# Assignment 7
## Lukas Hager
___

In [1]:
import numpy as np

There are eight distinct choice probabilities, one for each of the eight possible states, given by $(a_{it-1}, a_{-it-1}, M_t)$. In plain English, the possibilities are all combinations of your past action, your opponent's past action, and the market forces.

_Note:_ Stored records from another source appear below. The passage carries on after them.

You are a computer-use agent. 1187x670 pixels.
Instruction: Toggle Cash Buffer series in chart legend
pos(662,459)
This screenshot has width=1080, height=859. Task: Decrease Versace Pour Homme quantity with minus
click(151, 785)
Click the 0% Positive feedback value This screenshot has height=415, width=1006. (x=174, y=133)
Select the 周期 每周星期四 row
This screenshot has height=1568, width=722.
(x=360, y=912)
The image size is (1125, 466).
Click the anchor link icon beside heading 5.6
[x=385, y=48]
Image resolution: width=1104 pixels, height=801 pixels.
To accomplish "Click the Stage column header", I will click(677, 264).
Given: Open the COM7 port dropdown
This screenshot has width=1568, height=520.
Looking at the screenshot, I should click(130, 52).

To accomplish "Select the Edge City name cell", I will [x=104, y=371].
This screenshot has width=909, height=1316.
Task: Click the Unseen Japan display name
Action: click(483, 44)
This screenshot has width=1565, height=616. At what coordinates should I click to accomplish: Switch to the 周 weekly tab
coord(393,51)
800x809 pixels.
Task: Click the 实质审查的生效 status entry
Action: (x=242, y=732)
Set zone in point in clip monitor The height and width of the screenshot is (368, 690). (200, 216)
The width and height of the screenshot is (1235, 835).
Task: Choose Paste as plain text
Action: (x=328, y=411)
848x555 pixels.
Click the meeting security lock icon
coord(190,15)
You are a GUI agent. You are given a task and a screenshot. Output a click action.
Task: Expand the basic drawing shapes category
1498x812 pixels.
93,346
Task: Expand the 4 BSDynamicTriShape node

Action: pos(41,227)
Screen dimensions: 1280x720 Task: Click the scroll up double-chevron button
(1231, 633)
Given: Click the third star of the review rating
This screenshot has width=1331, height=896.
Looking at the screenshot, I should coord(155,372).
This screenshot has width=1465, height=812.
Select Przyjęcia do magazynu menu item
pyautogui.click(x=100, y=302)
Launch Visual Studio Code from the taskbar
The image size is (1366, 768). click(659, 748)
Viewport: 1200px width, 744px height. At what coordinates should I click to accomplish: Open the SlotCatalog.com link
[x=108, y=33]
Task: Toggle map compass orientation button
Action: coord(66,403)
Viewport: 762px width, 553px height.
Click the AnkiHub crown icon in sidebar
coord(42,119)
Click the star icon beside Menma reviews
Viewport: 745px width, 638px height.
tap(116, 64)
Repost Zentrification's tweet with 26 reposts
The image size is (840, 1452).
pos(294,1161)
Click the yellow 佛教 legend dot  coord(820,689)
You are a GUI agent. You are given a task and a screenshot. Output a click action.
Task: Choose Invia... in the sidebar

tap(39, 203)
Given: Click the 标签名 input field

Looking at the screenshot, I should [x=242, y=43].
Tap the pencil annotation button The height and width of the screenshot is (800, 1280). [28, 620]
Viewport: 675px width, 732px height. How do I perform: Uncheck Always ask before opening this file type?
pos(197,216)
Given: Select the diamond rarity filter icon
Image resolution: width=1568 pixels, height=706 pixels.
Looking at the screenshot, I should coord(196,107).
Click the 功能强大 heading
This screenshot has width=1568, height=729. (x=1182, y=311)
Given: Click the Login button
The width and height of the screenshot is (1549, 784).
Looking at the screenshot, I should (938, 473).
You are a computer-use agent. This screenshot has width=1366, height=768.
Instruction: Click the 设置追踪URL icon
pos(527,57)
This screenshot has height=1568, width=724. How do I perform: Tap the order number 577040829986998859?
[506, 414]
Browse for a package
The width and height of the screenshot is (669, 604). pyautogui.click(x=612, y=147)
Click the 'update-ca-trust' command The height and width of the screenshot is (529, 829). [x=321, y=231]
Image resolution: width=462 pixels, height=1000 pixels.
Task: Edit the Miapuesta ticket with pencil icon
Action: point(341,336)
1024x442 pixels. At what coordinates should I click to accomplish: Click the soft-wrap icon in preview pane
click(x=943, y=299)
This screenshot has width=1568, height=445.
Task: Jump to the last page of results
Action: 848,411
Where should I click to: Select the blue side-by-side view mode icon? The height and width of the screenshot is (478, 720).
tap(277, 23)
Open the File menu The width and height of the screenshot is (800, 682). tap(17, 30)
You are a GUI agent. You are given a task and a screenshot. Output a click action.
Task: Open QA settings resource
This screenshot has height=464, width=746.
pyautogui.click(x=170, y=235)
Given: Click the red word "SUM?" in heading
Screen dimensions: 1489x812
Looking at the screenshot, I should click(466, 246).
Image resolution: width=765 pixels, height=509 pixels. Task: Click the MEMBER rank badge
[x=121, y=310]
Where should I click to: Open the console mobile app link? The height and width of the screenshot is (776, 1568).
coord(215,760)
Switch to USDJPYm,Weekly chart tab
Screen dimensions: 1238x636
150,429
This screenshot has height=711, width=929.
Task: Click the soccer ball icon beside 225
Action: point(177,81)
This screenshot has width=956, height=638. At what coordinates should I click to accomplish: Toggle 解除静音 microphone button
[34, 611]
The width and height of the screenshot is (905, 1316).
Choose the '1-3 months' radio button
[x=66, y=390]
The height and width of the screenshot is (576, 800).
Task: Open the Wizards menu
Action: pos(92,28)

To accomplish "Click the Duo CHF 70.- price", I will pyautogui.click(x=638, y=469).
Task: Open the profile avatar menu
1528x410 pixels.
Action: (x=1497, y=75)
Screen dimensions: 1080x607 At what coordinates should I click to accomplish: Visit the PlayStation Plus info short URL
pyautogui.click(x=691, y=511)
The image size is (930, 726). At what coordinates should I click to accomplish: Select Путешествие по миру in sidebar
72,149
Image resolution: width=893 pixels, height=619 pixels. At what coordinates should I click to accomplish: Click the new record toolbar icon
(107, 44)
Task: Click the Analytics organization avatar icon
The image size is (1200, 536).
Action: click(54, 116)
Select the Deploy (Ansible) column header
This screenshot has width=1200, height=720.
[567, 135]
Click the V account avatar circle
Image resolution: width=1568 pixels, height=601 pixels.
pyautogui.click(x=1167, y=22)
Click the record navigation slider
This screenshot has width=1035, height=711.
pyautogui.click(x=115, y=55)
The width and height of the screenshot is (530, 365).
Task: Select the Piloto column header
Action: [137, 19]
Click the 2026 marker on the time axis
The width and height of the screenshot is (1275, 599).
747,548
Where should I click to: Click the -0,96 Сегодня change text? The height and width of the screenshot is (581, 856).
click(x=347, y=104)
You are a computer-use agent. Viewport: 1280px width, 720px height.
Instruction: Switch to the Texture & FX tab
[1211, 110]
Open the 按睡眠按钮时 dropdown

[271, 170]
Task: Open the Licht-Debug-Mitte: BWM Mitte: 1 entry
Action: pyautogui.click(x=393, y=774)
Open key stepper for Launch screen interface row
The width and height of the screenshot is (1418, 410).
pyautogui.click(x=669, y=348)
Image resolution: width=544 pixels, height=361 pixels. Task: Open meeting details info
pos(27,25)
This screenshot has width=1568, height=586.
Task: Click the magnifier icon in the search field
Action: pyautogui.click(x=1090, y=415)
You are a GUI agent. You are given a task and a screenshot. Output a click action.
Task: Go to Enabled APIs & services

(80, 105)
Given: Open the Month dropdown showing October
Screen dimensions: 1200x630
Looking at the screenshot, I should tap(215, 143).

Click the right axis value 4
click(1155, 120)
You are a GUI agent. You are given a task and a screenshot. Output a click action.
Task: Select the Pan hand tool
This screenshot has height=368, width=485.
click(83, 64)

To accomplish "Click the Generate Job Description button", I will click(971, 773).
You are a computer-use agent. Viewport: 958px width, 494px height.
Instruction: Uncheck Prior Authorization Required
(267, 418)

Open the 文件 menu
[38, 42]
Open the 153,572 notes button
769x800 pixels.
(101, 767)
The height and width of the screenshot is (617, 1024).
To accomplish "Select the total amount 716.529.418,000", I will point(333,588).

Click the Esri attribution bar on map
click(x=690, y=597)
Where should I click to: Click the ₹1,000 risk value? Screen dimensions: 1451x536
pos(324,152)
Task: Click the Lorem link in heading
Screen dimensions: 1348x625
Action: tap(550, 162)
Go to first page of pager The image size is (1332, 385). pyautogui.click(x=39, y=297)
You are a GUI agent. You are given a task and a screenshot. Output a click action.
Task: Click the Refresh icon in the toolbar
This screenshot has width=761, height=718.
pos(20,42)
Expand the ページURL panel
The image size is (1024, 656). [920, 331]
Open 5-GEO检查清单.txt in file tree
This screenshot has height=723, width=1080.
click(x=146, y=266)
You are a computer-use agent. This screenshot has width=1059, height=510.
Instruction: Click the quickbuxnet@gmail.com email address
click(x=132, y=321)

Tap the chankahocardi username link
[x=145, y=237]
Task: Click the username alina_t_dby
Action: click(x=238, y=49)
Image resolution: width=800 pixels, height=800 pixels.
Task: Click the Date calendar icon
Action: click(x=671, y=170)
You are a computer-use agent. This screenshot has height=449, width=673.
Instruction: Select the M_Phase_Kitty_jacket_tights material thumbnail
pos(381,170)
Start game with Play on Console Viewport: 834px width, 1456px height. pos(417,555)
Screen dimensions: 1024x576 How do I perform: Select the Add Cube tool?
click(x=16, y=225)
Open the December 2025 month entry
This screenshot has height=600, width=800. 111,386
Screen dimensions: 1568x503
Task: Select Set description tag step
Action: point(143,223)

Following the notation of the notes, we can write in matrix form that for $8\times1$ value function $V_i^*$ induced by an equilibrium choice probability vector $P_i^*$ as 
$$\left(I-\beta F^{P^*}\right)V_i^{P^*} = \sum_{a_i=0}^1P_i^*(a_i) \times \left(\pi_i^{P^*}(a_i) + e_i^{P^*}(a_i)\right)$$
Here, $F^{P^*}$ is the transition matrix induced by $P^*$, $\pi_i^{P^*}(a_i)$ is the expected payoff of playing strategy $a_i$ in state $x$, and $e_i^{P^*}(a_i)$ is
$$\mathbb{E}\left[\varepsilon(a_i)|\sigma^*=a_i,x\right]$$
To calculate this final term, we use the properties of the Gumbel distribution:
$$\mathbb{E}\left[\varepsilon(a_i)|x,\sigma^* = a_i\right] = \mu + \log\left(1 + \exp(\pi(a_{-i},x) - \pi(a_{i},x))\right)$$

In [2]:
beta = .95
lam = 2
delta = 2
gamma = 1.5
mu = .5772
M = np.array([1.,1.5])
B = np.array([.5,.5,.4,.6]).reshape(2,-1)
X = (np.array(np.meshgrid([0,1], [0,1], [1,1.5])).T).reshape(-1,3)
X = X[np.lexsort((X[:,1], X[:,2]))]

In [3]:
# payoff function
def Pi(choice, a_i, a_j, M):
    return(choice * (lam * M - delta * a_j - gamma * (1-a_i)))

# expected payoff
def pi(choice, P_cond):
    a_i = X[:,0]
    M = X[:,2]
    
    P_cond_2 = P_cond.copy()
    P_cond_2[2], P_cond_2[1], P_cond_2[6], P_cond_2[5] = P_cond_2[1], P_cond_2[2], P_cond_2[5], P_cond_2[6]
    
    Pi_val = Pi(choice, a_i, np.ones(8), M) * P_cond_2 + Pi(choice, a_i, np.zeros(8), M) * (1.-P_cond_2)
    return(Pi_val)

# conditional gumbel expectation
def e(choice, P_cond):
    other = 1. - choice
    return(mu + np.log(1. + np.exp(pi(other,P_cond) - pi(choice,P_cond))))

In [4]:
# create transition probability function for given P
# order: (m1,0,0), (m1,1,0), (m1,0,1), (m1,1,1), (m2,0,0), (m2,1,0), (m2,0,1), (m2,1,1)

def F(P_cond):
    # flip indices for second player
    P_cond_2 = P_cond.copy()
    P_cond_2[2], P_cond_2[1], P_cond_2[6], P_cond_2[5] = P_cond_2[1], P_cond_2[2], P_cond_2[5], P_cond_2[6]
    
    P_1 = np.column_stack([1.-P_cond, 
                           P_cond, 
                           1.-P_cond, 
                           P_cond])
    P_2 = np.column_stack([1.-P_cond_2, 
                           1.-P_cond_2, 
                           P_cond_2, 
                           P_cond_2])
    big_P_1 = np.column_stack([P_1,P_1])
    big_P_2 = np.column_stack([P_2,P_2])
    
    big_B = np.repeat(np.repeat(B, 4, axis = 0), 4, axis = 1)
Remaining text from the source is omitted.